Equally dire is the well-intentioned re-branding initiative, launched with a fresh, modern logo and brand campaign amid much fanfare, but which fizzles shortly after launch, when internal teams assume the world knows the message, loses interest in the brand campaign and shifts back to product advertising.
When I am approached by businesses suffering from magpie marketing, I find they often have one thing in common: they lack a business plan that sets forth the goals, strategies, objectives and tactics that are important to their success. We’ve all read about the importance of a business plan in the pursuit of obtaining financing, but the business plan is also the foundation for any successful marketing plan. As Henry David Thoreau wrote, “It is not enough to be busy; so are the ants. The question is: what are we busy about?”
Introducing the G’SOT
For marketers, the value of identifying the goals, strategies, objectives and tactics (or G’SOT, as coined by Forbes contributor, Mikal Belicove) can’t be overstated: they serve as a touchstone for focusing your marketing efforts and resisting magpie syndrome. Let’s perform a quick review of what each term means, and how it applies to developing your marketing plan:
- Goal – a broad primary outcome
- Strategy – the approach you take to achieve a goal
- Objective – a measurable step taken to achieve a strategy
- Tactic – a tool used in pursuing an objective
Note how each goal is approached by one or more strategies, which have specific, measurable steps identified; each of which are pursued by a tool put into motion. Thus, if you were the owner of a massage therapy practice, one set of G’SOT for your practice may look like this:
- Goal: Make our relaxation massage service the leader in sales revenue within the local market by 2018.

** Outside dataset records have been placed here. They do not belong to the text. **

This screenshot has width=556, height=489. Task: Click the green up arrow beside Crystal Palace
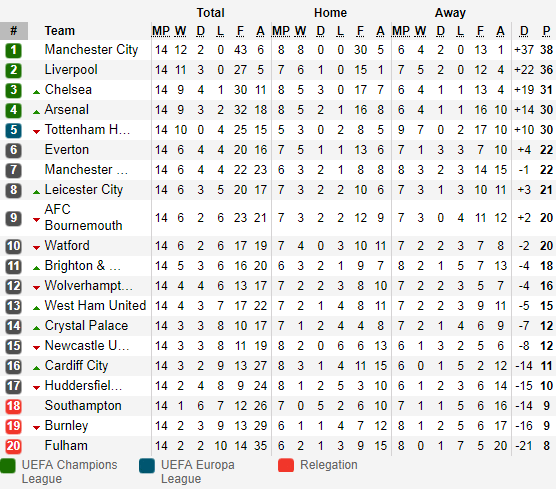36,328
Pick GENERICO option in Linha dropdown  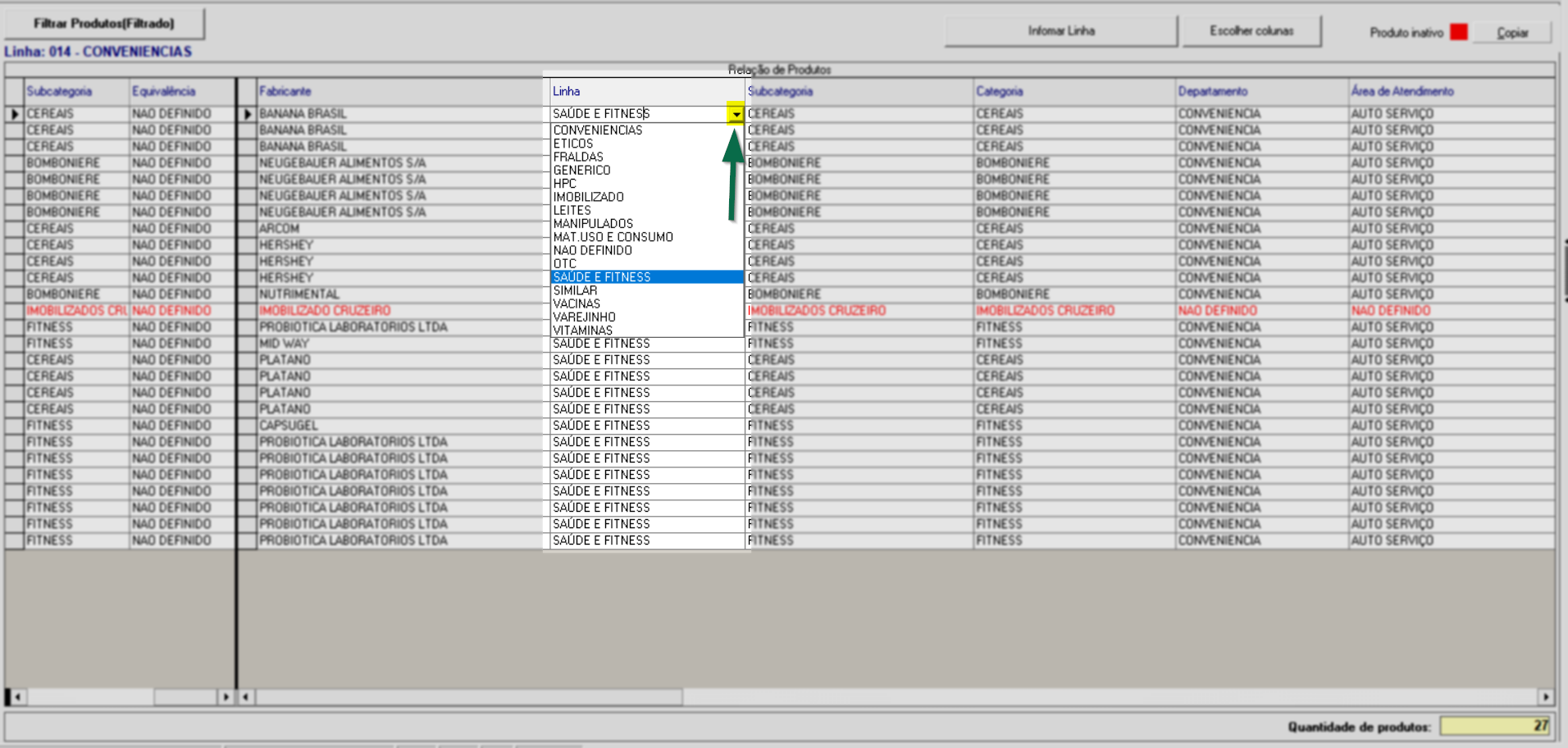coord(581,171)
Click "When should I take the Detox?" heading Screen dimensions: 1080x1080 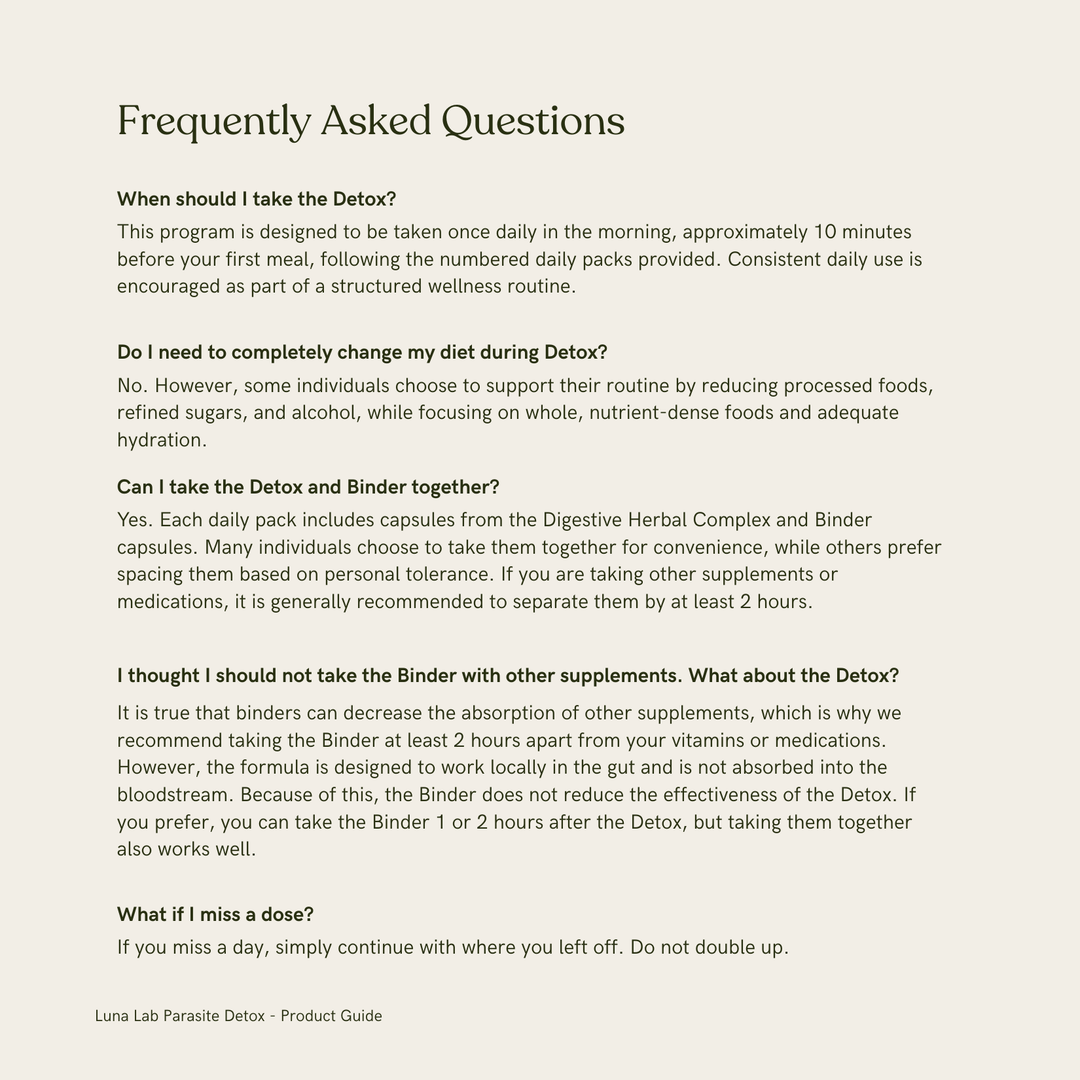pyautogui.click(x=257, y=199)
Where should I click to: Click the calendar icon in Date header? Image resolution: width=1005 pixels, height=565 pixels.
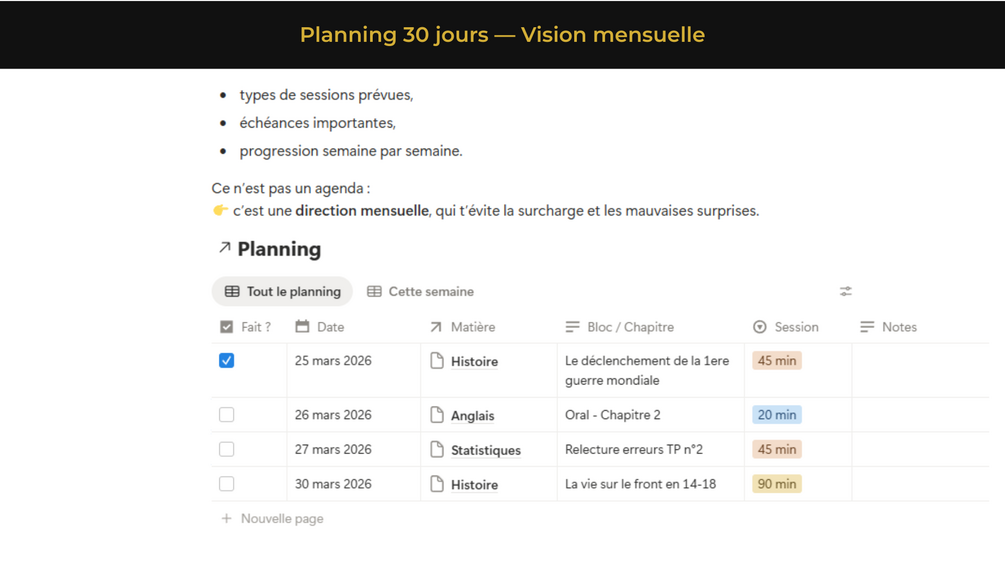coord(302,327)
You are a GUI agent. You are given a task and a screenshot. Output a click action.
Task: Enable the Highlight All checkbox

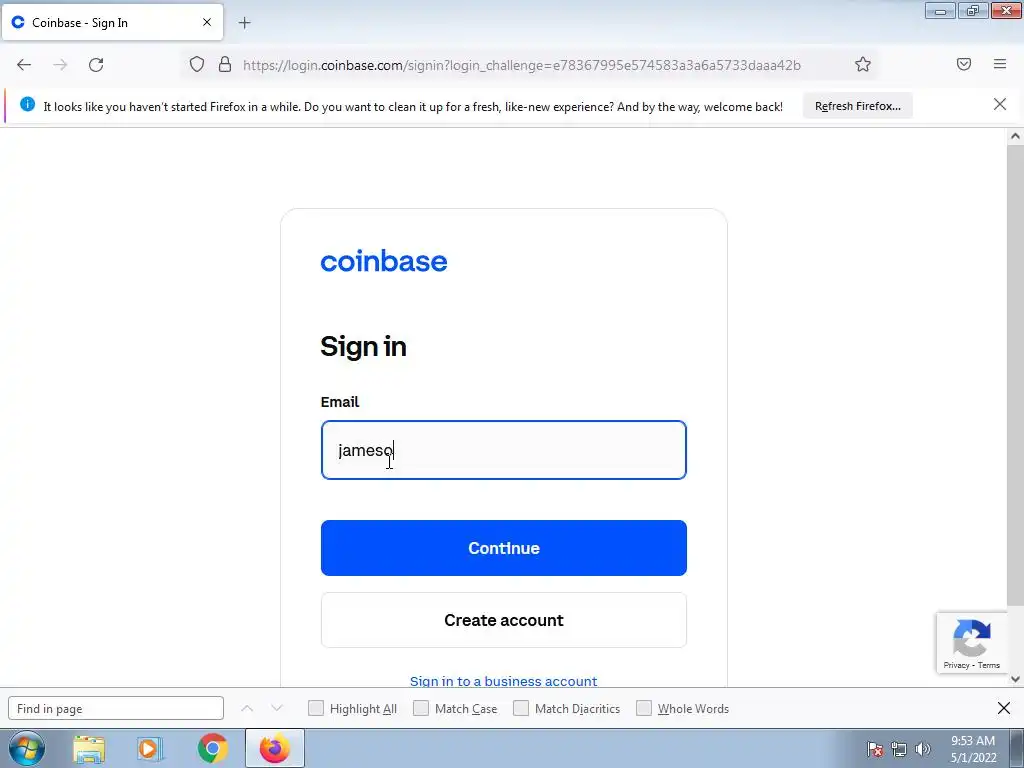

- Strategy: Position relaxation massage as a special event to be shared with friends.
- Objective: Increase relaxation massage appointments by 40% by end of year.
- Tactic: Through creative that encourages social sharing, extend special offer discount to prior relaxation massage clients through refer-a-friend group pricing.
The hierarchy above is just one set of goals, strategies, objectives and tactics that would comprise the business plan. Once a full set of G’SOTs are established, formulation of the marketing plan becomes a much more focused endeavor. Better yet, a management team who regularly revisits the business plan throughout the year can easily determine if they are on track to meet the measurable objectives that were outlined during the planning and budgeting process. Course corrections may then be implemented as needed.
Thus, the business plan moves beyond being a static exercise of the finance team and becomes a dynamic tool with which to direct and focus initiatives – especially marketing. With a solid touchstone like the business or marketing plan, the distraction of magpie marketing can be reduced or eliminated.